Best way to detect if a stream is zipped in Java

Question

What is the best way to find out i java.io.InputStream contains zipped data?

Is this part of an HTTP request/response? – Jim Ferrans Nov 27 '09 at 14:14 — Jim Ferrans, Nov 27 '09 at 14:14

score 47 · Answer 1 · edited May 23 '17 at 11:54

Introduction

Since all the answers are 5 years old I feel a duty to write down, what's going on today. I seriously doubt one should read magic bytes of the stream! That's a low level code, it should be avoided in general.

Simple answer

miku writes:

If the Stream can be read via ZipInputStream, it should be zipped.

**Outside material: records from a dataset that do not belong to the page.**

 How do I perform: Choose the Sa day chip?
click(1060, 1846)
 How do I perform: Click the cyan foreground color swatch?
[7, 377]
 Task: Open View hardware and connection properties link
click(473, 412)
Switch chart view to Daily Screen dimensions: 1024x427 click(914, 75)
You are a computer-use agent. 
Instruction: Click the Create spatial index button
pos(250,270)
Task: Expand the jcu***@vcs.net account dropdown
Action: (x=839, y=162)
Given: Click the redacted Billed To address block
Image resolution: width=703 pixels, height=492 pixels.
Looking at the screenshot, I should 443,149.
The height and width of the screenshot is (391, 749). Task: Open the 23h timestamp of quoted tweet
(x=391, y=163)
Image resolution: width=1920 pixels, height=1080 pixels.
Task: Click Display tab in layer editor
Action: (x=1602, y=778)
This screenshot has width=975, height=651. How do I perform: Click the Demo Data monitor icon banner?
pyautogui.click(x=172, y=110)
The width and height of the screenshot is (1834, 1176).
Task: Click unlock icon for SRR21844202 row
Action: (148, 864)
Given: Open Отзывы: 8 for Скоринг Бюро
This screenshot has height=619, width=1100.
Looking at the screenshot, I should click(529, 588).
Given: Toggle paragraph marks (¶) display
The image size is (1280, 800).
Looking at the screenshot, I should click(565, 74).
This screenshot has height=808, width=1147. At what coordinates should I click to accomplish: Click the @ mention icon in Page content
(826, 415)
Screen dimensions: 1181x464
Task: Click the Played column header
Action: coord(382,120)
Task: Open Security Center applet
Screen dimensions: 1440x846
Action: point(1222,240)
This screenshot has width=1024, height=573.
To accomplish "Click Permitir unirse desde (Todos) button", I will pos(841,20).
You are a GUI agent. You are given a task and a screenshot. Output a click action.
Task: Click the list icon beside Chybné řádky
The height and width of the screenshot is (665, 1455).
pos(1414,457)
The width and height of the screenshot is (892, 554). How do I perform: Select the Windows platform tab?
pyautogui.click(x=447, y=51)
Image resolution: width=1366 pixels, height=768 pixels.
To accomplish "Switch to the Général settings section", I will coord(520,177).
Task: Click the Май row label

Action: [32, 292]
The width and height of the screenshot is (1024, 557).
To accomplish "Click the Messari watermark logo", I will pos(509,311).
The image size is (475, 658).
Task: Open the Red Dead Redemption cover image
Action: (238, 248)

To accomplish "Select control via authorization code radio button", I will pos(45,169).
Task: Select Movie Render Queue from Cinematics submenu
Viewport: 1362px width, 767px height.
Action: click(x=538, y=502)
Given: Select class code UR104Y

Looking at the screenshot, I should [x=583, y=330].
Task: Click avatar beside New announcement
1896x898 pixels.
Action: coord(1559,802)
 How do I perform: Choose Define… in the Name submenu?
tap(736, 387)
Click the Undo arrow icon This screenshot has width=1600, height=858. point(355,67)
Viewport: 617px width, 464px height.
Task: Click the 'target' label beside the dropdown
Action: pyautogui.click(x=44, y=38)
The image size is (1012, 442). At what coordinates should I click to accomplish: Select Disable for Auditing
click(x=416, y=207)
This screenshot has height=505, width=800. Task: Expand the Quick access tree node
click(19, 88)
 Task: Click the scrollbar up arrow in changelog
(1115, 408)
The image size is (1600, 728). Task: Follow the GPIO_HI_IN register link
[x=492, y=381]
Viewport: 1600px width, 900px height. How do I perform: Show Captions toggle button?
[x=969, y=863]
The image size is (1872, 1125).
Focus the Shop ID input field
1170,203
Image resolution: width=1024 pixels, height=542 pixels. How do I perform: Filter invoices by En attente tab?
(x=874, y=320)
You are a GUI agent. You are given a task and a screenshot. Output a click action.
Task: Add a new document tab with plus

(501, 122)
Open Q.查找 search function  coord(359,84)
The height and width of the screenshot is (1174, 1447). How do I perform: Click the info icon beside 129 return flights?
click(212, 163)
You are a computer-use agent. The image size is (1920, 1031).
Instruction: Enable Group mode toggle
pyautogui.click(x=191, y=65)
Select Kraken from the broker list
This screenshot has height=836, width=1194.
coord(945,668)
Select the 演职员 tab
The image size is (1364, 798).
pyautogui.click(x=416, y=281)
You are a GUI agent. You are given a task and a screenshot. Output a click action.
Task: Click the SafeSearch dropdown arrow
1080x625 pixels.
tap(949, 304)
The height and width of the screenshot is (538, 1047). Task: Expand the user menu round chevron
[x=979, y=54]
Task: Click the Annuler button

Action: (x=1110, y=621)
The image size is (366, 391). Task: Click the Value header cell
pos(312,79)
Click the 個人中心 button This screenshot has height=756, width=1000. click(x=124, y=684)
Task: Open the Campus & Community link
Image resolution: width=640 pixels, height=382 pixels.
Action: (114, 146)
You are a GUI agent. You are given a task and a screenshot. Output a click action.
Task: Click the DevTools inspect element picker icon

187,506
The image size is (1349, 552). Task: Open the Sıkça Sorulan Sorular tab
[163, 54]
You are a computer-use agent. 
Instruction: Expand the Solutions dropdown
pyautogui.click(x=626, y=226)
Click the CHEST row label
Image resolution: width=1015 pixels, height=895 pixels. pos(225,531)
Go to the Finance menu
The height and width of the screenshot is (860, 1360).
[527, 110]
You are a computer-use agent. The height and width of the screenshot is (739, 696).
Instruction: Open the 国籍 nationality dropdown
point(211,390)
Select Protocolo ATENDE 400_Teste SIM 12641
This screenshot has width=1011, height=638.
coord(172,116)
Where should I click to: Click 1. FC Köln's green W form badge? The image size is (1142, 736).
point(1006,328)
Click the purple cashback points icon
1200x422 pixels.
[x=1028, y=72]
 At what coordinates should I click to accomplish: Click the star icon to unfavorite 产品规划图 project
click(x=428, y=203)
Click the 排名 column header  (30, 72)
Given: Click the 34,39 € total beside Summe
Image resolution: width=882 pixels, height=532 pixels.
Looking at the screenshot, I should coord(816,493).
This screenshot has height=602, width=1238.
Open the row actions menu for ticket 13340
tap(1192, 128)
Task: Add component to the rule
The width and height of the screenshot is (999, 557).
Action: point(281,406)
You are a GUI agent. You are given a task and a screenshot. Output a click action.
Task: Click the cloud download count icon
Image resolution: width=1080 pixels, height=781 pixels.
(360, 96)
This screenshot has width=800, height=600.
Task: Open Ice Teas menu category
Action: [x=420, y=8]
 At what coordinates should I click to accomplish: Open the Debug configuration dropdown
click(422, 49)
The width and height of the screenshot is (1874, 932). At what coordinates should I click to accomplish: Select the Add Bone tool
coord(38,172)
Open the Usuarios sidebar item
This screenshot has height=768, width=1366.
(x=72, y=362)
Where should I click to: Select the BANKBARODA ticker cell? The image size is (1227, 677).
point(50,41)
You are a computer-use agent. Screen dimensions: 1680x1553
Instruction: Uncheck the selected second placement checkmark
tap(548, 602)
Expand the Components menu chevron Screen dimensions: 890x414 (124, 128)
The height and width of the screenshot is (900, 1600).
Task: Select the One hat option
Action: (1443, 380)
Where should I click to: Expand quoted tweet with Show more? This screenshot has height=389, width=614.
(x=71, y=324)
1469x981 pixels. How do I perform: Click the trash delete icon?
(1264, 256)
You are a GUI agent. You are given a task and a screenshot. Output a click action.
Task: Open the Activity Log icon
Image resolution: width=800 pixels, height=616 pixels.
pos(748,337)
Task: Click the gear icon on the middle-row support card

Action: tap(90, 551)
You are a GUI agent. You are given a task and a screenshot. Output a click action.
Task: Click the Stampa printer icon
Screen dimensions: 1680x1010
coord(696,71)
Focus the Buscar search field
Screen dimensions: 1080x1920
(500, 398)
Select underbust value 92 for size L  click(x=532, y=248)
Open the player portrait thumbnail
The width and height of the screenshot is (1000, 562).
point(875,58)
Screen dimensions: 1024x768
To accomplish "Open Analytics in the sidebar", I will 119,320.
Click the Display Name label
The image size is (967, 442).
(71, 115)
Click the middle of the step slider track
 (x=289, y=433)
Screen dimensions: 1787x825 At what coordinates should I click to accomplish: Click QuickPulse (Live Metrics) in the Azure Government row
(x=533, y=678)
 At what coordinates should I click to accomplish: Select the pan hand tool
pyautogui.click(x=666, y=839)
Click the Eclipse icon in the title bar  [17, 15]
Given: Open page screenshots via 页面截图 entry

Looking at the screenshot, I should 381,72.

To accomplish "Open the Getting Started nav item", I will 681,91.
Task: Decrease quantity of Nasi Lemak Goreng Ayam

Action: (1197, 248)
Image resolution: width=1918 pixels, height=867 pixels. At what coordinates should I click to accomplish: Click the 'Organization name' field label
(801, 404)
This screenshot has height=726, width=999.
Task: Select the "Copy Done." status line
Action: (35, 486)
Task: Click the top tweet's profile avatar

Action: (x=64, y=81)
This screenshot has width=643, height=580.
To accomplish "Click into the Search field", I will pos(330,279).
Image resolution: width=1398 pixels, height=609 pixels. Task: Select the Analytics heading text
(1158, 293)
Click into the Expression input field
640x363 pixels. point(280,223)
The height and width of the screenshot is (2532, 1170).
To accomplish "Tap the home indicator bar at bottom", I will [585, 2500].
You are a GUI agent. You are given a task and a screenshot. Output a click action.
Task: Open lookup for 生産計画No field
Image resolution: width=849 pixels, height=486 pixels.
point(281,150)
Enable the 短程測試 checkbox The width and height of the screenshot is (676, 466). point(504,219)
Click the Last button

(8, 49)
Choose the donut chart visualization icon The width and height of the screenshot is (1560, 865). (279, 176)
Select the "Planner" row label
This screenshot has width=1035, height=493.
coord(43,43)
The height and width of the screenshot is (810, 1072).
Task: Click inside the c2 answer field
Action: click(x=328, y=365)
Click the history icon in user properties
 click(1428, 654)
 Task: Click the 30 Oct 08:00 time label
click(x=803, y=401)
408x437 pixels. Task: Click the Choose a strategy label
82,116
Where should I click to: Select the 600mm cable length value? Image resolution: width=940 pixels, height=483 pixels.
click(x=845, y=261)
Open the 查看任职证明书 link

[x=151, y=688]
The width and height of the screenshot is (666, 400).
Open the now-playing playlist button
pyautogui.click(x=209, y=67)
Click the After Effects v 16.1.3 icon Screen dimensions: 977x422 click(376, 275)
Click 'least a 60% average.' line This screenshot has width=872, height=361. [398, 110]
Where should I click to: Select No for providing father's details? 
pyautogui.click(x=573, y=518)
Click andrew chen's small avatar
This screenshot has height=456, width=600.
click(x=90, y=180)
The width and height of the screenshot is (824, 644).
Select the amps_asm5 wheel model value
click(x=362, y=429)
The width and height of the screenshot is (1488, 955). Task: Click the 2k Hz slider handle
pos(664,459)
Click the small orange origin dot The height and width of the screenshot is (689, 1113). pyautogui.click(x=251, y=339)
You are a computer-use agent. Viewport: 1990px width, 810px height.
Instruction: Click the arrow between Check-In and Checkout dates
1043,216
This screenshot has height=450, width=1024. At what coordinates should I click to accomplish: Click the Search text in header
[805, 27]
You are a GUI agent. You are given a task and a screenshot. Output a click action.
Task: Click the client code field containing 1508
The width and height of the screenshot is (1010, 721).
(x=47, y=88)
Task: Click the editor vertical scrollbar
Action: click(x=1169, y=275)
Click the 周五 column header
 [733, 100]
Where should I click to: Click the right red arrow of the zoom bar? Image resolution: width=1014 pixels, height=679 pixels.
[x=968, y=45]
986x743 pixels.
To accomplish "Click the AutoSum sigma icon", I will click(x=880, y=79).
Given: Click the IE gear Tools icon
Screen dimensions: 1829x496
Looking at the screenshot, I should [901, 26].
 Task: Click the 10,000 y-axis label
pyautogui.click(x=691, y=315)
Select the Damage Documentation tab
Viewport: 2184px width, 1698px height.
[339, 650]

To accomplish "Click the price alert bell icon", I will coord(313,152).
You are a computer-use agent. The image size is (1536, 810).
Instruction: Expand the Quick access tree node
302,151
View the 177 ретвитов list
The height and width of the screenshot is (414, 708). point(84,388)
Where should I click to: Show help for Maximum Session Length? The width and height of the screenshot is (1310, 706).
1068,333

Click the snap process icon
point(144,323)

Yes, but in case of ZipInputStream "can be read" means that first call to .getNextEntry() returns a non-null value. No exception catching et cetera. So instead of magic bytes parsing you can just do:

boolean isZipped = new ZipInputStream(yourInputStream).getNextEntry() != null;

And that's it!

General unzipping thoughts

In general, it appeared that it's much more convenient to work with files while [un]zipping, than with streams. There are several useful libraries, plus ZipFile has got more functionality than ZipInputStream. Handling of zip files is discussed here: What is a good Java library to zip/unzip files? So if you can work with files you better do!

Code sample

I needed in my application to work with streams only. So that's the method I wrote for unzipping:

import org.apache.commons.io.IOUtils;
import java.util.zip.ZipEntry;
import java.util.zip.ZipInputStream;

public boolean unzip(InputStream inputStream, File outputFolder) throws IOException {

    ZipInputStream zis = new ZipInputStream(inputStream);

    ZipEntry entry;
    boolean isEmpty = true;
    while ((entry = zis.getNextEntry()) != null) {
        isEmpty = false;
        File newFile = new File(outputFolder, entry.getName());
        if (newFile.getParentFile().mkdirs() && !entry.isDirectory()) {
            FileOutputStream fos = new FileOutputStream(newFile);
            IOUtils.copy(zis, fos);
            IOUtils.closeQuietly(fos);
        }
    }

    IOUtils.closeQuietly(zis);
    return !isEmpty;
}

There are situations where a `ZipOutputStream` is not finished or closed properly that will mean the resulting file will throw an `IOException` when parsed to a `new ZipFile(f)` because it is invalid. The above will not fail, even when zip file is invalid for other purposes. — Rudi Kershaw, Dec 02 '16 at 12:13
zis.getNextEntry() advances the InputStream. If you want to start over on the InputStream in case it isn't a zip file you can't because zis.getNextEntry() has made the InputStream advance. — Luke, Oct 29 '18 at 13:55
@Luke Hm, you're probably right, did you test it? I wrote that quite some time ago, so I'm not sure anymore. — Innokenty, Oct 30 '18 at 14:06
Yes. I found a solution: wrap the inputStream with a BufferedInputStream before passing it to the ZipInputStream, so you can call mark() and reset() on that. https://stackoverflow.com/a/53047891/4265610 — Luke, Oct 30 '18 at 14:58

score 23 · Accepted Answer · answered Nov 27 '09 at 14:20

The magic bytes for the ZIP format are 50 4B. You could test the stream (using mark and reset - you may need to buffer) but I wouldn't expect this to be a 100% reliable approach. There would be no way to distinguish it from a US-ASCII encoded text file that began with the letters PK.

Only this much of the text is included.